Le pilote, Mouloungui, est difficile à dater (entre 30 et 50 ans). Bavard, un joyeusement ronchon, hyper sympathique, et surtout maître de son fief. Il connaît chaque recoin du fleuve et de ses bancs de sable.

Après 20-25 minutes, nous accostons sur un banc de sable en plein Ogooué. Du sable fin, délicat, presque incongru. Une plage déserte, saisonnière, offerte par la saison sèche.

Là, je retrouve d’autres touristes : un couple de Français et une jeune maman avec son adorable marmot. Ils deviendront mes compagnons de voyage, précieux comme des Regab fraîches dans un bar de brousse.

Un pique-nique nous attend : carpe fraîche du matin, soleil chaud, air doux. Petit plongeon dans le fleuve, tchokets bien sentis, éclats de rire. Les regards se croisent, des sourires se partagent, la complicité s’installe presque malgré moi.

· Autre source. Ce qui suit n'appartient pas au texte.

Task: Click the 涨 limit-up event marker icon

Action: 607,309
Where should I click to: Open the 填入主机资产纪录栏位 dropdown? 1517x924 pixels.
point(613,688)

Sharabi, au coucher du soleil

Le bateau reprend sa route. Je comprends enfin Aggy : de jour déjà, la traversée est somptueuse. La forêt est majestueuse, luxuriante, fière. De nuit, avec les étoiles ? Oui, je comprends que ça ait pu la bouleverser. Nous arrivons au site alors que le ciel se pare d’orange, de rose et de bleu. Le débarcadère est simple, une pancarte rassure : nous sommes au bon endroit.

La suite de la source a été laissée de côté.